[Dataset rows]
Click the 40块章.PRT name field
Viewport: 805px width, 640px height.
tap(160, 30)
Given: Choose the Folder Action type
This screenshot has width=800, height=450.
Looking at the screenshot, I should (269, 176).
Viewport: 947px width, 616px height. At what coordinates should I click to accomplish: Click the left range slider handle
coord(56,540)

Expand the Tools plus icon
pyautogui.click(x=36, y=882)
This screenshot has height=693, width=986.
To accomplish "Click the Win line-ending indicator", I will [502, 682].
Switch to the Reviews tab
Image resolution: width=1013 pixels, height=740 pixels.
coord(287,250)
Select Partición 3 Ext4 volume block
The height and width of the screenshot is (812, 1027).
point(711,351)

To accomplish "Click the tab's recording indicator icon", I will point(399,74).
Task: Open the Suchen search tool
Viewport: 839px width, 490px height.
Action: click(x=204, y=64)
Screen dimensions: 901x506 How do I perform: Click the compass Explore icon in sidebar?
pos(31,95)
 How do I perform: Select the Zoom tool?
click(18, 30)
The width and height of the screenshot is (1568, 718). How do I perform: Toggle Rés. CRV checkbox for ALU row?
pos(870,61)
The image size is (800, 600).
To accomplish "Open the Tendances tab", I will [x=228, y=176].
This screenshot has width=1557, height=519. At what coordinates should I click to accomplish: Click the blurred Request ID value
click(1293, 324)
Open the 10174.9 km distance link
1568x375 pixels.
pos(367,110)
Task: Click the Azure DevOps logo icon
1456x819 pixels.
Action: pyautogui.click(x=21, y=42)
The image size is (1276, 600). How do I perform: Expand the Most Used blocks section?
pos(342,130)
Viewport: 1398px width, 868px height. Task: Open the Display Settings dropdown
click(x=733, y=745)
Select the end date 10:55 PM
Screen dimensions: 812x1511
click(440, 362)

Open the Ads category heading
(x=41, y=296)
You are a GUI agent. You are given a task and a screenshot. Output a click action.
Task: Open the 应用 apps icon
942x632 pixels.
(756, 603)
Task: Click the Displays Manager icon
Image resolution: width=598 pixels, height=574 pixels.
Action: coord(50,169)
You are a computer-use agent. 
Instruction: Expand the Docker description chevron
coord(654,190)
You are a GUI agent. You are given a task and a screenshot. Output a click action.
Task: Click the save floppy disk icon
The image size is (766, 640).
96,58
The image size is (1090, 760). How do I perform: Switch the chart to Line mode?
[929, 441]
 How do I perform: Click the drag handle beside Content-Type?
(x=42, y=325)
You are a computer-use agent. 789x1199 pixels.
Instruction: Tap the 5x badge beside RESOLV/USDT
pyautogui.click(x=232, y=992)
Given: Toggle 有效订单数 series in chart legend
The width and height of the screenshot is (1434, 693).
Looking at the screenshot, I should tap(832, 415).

What is asked
Convert the lines above into a JSON array of strings, with one string per line and blank lines omitted.

Task response
[
  "Click the 40块章.PRT name field",
  "Viewport: 805px width, 640px height.",
  "tap(160, 30)",
  "Given: Choose the Folder Action type",
  "This screenshot has width=800, height=450.",
  "Looking at the screenshot, I should (269, 176).",
  "Viewport: 947px width, 616px height. At what coordinates should I click to accomplish: Click the left range slider handle",
  "coord(56,540)",
  "Expand the Tools plus icon",
  "pyautogui.click(x=36, y=882)",
  "This screenshot has height=693, width=986.",
  "To accomplish \"Click the Win line-ending indicator\", I will [502, 682].",
  "Switch to the Reviews tab",
  "Image resolution: width=1013 pixels, height=740 pixels.",
  "coord(287,250)",
  "Select Partición 3 Ext4 volume block",
  "The height and width of the screenshot is (812, 1027).",
  "point(711,351)",
  "To accomplish \"Click the tab's recording indicator icon\", I will point(399,74).",
  "Task: Open the Suchen search tool",
  "Viewport: 839px width, 490px height.",
  "Action: click(x=204, y=64)",
  "Screen dimensions: 901x506 How do I perform: Click the compass Explore icon in sidebar?",
  "pos(31,95)",
  " How do I perform: Select the Zoom tool?",
  "click(18, 30)",
  "The width and height of the screenshot is (1568, 718). How do I perform: Toggle Rés. CRV checkbox for ALU row?",
  "pos(870,61)",
  "The image size is (800, 600).",
  "To accomplish \"Open the Tendances tab\", I will [x=228, y=176].",
  "This screenshot has width=1557, height=519. At what coordinates should I click to accomplish: Click the blurred Request ID value",
  "click(1293, 324)",
  "Open the 10174.9 km distance link",
  "1568x375 pixels.",
  "pos(367,110)",
  "Task: Click the Azure DevOps logo icon",
  "1456x819 pixels.",
  "Action: pyautogui.click(x=21, y=42)",
  "The image size is (1276, 600). How do I perform: Expand the Most Used blocks section?",
  "pos(342,130)",
  "Viewport: 1398px width, 868px height. Task: Open the Display Settings dropdown",
  "click(x=733, y=745)",
  "Select the end date 10:55 PM",
  "Screen dimensions: 812x1511",
  "click(440, 362)",
  "Open the Ads category heading",
  "(x=41, y=296)",
  "You are a GUI agent. You are given a task and a screenshot. Output a click action.",
  "Task: Open the 应用 apps icon",
  "942x632 pixels.",
  "(756, 603)",
  "Task: Click the Displays Manager icon",
  "Image resolution: width=598 pixels, height=574 pixels.",
  "Action: coord(50,169)",
  "You are a computer-use agent. ",
  "Instruction: Expand the Docker description chevron",
  "coord(654,190)",
  "You are a GUI agent. You are given a task and a screenshot. Output a click action.",
  "Task: Click the save floppy disk icon",
  "The image size is (766, 640).",
  "96,58",
  "The image size is (1090, 760). How do I perform: Switch the chart to Line mode?",
  "[929, 441]",
  " How do I perform: Click the drag handle beside Content-Type?",
  "(x=42, y=325)",
  "You are a computer-use agent. 789x1199 pixels.",
  "Instruction: Tap the 5x badge beside RESOLV/USDT",
  "pyautogui.click(x=232, y=992)",
  "Given: Toggle 有效订单数 series in chart legend",
  "The width and height of the screenshot is (1434, 693).",
  "Looking at the screenshot, I should tap(832, 415)."
]